▸ **DATA**
=======

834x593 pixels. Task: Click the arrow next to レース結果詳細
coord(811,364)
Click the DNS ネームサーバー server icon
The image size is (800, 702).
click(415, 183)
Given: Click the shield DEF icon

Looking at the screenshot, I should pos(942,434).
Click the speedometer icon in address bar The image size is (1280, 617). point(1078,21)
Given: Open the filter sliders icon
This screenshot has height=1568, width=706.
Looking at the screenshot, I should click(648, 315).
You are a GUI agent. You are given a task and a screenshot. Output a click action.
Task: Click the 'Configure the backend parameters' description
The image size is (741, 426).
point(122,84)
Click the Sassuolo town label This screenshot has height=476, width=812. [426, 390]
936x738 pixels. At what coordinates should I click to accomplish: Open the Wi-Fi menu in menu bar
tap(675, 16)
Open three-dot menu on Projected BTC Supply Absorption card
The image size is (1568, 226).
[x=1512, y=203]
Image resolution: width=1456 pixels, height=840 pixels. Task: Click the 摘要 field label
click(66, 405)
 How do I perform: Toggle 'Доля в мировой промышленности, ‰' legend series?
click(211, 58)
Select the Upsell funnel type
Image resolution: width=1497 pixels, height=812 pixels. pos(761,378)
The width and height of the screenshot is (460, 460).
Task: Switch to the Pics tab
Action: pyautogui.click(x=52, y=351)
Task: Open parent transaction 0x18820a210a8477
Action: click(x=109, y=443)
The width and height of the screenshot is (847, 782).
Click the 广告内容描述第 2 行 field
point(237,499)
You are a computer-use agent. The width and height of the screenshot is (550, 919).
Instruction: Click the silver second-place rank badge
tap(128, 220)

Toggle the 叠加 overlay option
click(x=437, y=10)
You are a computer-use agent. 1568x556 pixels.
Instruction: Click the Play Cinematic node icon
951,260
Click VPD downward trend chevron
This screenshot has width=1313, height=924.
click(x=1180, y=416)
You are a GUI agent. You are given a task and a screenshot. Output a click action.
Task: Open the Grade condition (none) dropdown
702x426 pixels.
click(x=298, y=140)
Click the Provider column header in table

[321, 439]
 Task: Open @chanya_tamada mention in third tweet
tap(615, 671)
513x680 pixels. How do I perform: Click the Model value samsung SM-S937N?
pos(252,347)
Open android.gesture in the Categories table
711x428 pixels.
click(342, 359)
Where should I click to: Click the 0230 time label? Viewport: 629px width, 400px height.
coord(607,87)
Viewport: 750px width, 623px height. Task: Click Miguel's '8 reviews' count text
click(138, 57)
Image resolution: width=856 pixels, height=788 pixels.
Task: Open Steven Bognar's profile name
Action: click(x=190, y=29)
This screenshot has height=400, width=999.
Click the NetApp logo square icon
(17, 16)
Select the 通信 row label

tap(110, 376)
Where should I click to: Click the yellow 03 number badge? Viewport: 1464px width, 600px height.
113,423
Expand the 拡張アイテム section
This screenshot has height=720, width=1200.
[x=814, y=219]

=======

▸ **WHAT THE TASK REQUIRES**
Copy the records above exactly.

▸ **RESPONSE**
834x593 pixels. Task: Click the arrow next to レース結果詳細
coord(811,364)
Click the DNS ネームサーバー server icon
The image size is (800, 702).
click(415, 183)
Given: Click the shield DEF icon

Looking at the screenshot, I should pos(942,434).
Click the speedometer icon in address bar The image size is (1280, 617). point(1078,21)
Given: Open the filter sliders icon
This screenshot has height=1568, width=706.
Looking at the screenshot, I should click(648, 315).
You are a GUI agent. You are given a task and a screenshot. Output a click action.
Task: Click the 'Configure the backend parameters' description
The image size is (741, 426).
point(122,84)
Click the Sassuolo town label This screenshot has height=476, width=812. [426, 390]
936x738 pixels. At what coordinates should I click to accomplish: Open the Wi-Fi menu in menu bar
tap(675, 16)
Open three-dot menu on Projected BTC Supply Absorption card
The image size is (1568, 226).
[x=1512, y=203]
Image resolution: width=1456 pixels, height=840 pixels. Task: Click the 摘要 field label
click(66, 405)
 How do I perform: Toggle 'Доля в мировой промышленности, ‰' legend series?
click(211, 58)
Select the Upsell funnel type
Image resolution: width=1497 pixels, height=812 pixels. pos(761,378)
The width and height of the screenshot is (460, 460).
Task: Switch to the Pics tab
Action: pyautogui.click(x=52, y=351)
Task: Open parent transaction 0x18820a210a8477
Action: click(x=109, y=443)
The width and height of the screenshot is (847, 782).
Click the 广告内容描述第 2 行 field
point(237,499)
You are a computer-use agent. The width and height of the screenshot is (550, 919).
Instruction: Click the silver second-place rank badge
tap(128, 220)

Toggle the 叠加 overlay option
click(x=437, y=10)
You are a computer-use agent. 1568x556 pixels.
Instruction: Click the Play Cinematic node icon
951,260
Click VPD downward trend chevron
This screenshot has width=1313, height=924.
click(x=1180, y=416)
You are a GUI agent. You are given a task and a screenshot. Output a click action.
Task: Open the Grade condition (none) dropdown
702x426 pixels.
click(x=298, y=140)
Click the Provider column header in table

[321, 439]
 Task: Open @chanya_tamada mention in third tweet
tap(615, 671)
513x680 pixels. How do I perform: Click the Model value samsung SM-S937N?
pos(252,347)
Open android.gesture in the Categories table
711x428 pixels.
click(342, 359)
Where should I click to: Click the 0230 time label? Viewport: 629px width, 400px height.
coord(607,87)
Viewport: 750px width, 623px height. Task: Click Miguel's '8 reviews' count text
click(138, 57)
Image resolution: width=856 pixels, height=788 pixels.
Task: Open Steven Bognar's profile name
Action: click(x=190, y=29)
This screenshot has height=400, width=999.
Click the NetApp logo square icon
(17, 16)
Select the 通信 row label

tap(110, 376)
Where should I click to: Click the yellow 03 number badge? Viewport: 1464px width, 600px height.
113,423
Expand the 拡張アイテム section
This screenshot has height=720, width=1200.
[x=814, y=219]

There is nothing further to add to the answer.